A and B and the calculation must be in fixed-point resolution high enough so
that xa+x(1-a)==x for all colors x and all possible alphas a.
================
How to simulate the rest of the Porter-Duff operations:
================
Yes it is not possible to simulate "in" exactly!
clear: No path, no source, color set to black with alpha=1, do ERASE
A: clear, then OVER
B: NOOP (*)
A over B: OVER
B over A: UNDER
A in B: Do ATOP with no source and color set to black with alpha=1,
then do ATOP. Resulting c is wrong and cannot be fixed. If source
has alpha==1 this can be done correctly with a third surface and
invert path.
B in A: If source has alpha==1, invert path and do ERASE. Otherwise
it can be done with a third surface, but resulting c is wrong and
cannot be fixed.
A out B: Can be done with a third surface
B out A: ERASE
A atop B: ATOP
B atop A: Can be done with a third surface
A xor B: XOR (**)
You may be worried that the "A" Porter-Duff operator is not supported without
doing two operations. However if the source is solid alpha=1 then OVER can be
used, and I believe all other actual uses can be done by making a
non-compositing operation that completely replaces the contents of the
current surface with the contents of another.

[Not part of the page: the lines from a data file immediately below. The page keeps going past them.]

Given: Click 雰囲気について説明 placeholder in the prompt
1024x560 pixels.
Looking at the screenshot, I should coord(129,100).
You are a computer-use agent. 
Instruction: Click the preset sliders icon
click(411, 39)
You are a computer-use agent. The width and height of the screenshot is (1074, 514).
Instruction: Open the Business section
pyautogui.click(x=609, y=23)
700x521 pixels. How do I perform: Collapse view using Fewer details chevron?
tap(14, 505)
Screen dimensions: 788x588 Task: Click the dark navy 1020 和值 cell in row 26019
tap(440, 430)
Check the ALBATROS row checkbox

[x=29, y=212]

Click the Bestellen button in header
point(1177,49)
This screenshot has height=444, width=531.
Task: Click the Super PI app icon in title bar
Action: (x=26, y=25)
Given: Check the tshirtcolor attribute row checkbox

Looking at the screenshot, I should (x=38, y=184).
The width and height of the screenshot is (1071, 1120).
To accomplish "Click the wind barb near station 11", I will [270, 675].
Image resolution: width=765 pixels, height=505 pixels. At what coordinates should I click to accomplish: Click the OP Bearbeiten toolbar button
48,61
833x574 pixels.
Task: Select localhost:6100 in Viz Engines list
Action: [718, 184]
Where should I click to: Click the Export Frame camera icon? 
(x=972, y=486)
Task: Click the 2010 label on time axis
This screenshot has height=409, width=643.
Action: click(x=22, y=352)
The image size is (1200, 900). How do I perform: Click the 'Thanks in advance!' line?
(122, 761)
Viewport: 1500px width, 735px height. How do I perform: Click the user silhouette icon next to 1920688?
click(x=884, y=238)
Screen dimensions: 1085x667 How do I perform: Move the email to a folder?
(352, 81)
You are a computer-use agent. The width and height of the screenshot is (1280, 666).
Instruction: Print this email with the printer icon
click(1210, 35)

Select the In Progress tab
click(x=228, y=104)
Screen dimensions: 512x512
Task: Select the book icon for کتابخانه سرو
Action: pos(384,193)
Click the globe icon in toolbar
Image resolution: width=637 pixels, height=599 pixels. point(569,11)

I.E. I do not believe "COPY" is
used for any reason other than initializing a surface.
================
Notes
================
* I would like to remove the NULL operation, even though it is legal under my
scheme, due to the fact that it is trivial to emulate.
** I would also like to remove the XOR operation despite the fact that it
cannot be emulated and is legal under my scheme. This is because it is
totally useless and apparently confuses programmers.